***** Text block *****
# Roofing nail length...



## MLO (Jan 7, 2006)

I have two layers of 1/2" roof sheathing, making 1" of total sheathing. I will be using a laminated roofing shingle (Malarkey). What is the correct roofing nail length I should use?


----------



## Ed the Roofer (Jan 27, 2007)

Typically, with one layer of plywood deck sheathing, you ar supposed to penetrate all the way through and have a minimum of 1/4" penetration through and past the bottom side of the decking.

With solid plank board decking, a full 1" embeddment into, but without penetrating the plank boards is recommended.

What you have is a hybrid between the 2 recommendations. I would venture to speculate that a full 1" into the double layer 1/2" decking would be suitable, but for sake of leaning to be overly cautious, I would =use 1 1/2" nails minimum.

Ed


----------



## the roofing god (Aug 2, 2007)

I would be concerned w/expansion/contraction between 2 layers of plywood causing nails to pop out and through the shingles,technically the nail has to imbed 3/8ths of an inch ,but I would be more comfortable w/1 3/4" nails


----------



## the roofing god (Aug 2, 2007)

when you sheathe over heavy decking 34"t&g.or 5/4" skip sheathing the lower decking doesn`t have the same give as plywood does


----------



## roofboy (Jan 18, 2007)

Hello,

I have installed many squares of Malarkey shingles. They require a minimum 1/4" penetration through the sheeting, it states that on the bundle wrappers. 1 1/2" should be sufficient. 1" of sheeting,1/4" thickness of two layers of shingles, leaves 1/4" of penetration.:thumbsup: 

Keith


----------



## the roofing god (Aug 2, 2007)

GAF READS 3/8THS,AND THE POINT IS W/2 LAYERS OF PLYWOOD THE LOWER WOULD MOVE AGAINST THE UPPER AND CAUSE NAILPOPS UNLESS YOU IMBED INTO THE LOWER LAYER THE REQUIRED AMT,AND EVEN THEN W/DECK MOVEMENT during temperature extremes ,I wouldn`t care for it:no:


----------
*****
- Written instruction: Copy the stretch of the roofing nail thread from "I have two layers" through "(Jan 27, 2007)", renaming each "sheathing" as "decking".
***** Supplied material *****
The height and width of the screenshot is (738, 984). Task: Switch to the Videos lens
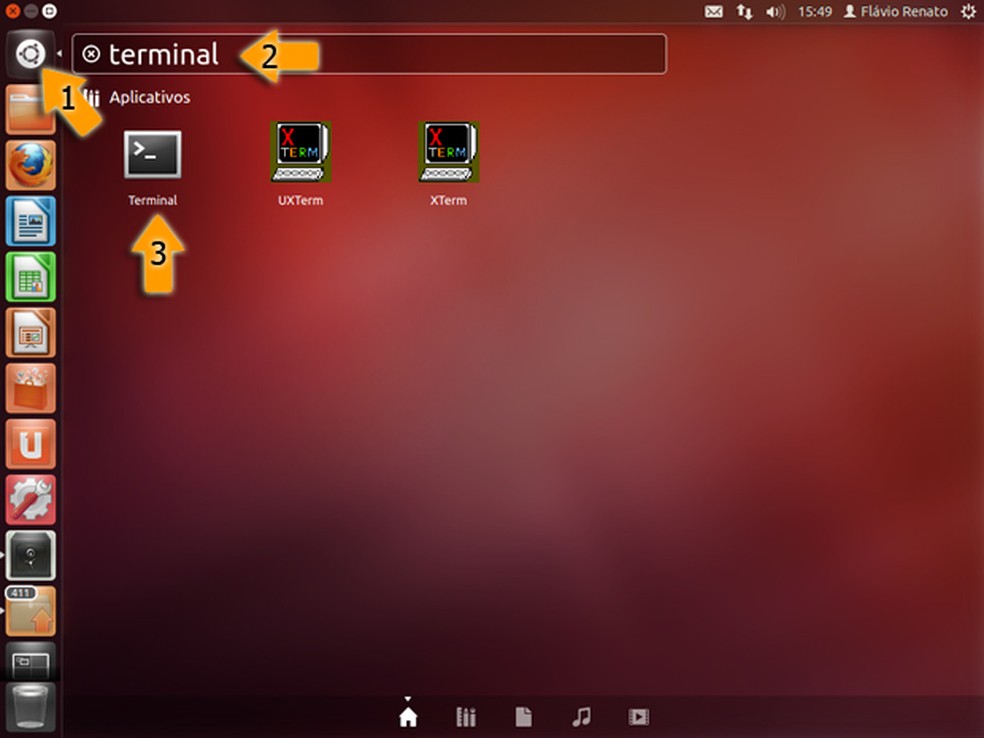coord(638,716)
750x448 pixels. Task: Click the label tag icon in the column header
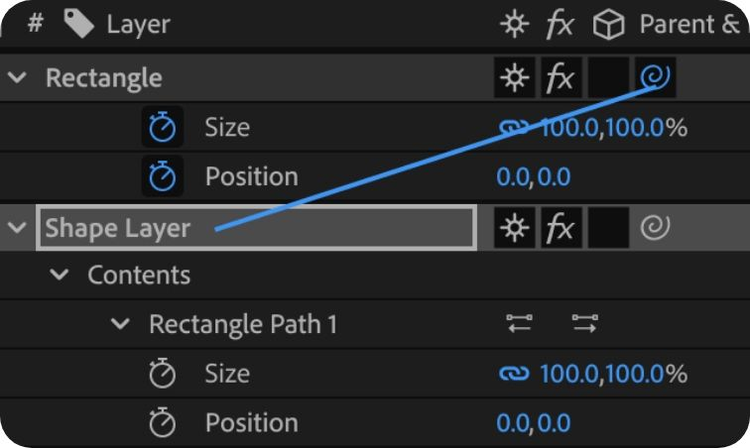point(78,24)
*****
- Solution for this problem:
I have two layers of 1/2" roof decking, making 1" of total decking. I will be using a laminated roofing shingle (Malarkey). What is the correct roofing nail length I should use?


----------



## Ed the Roofer (Jan 27, 2007)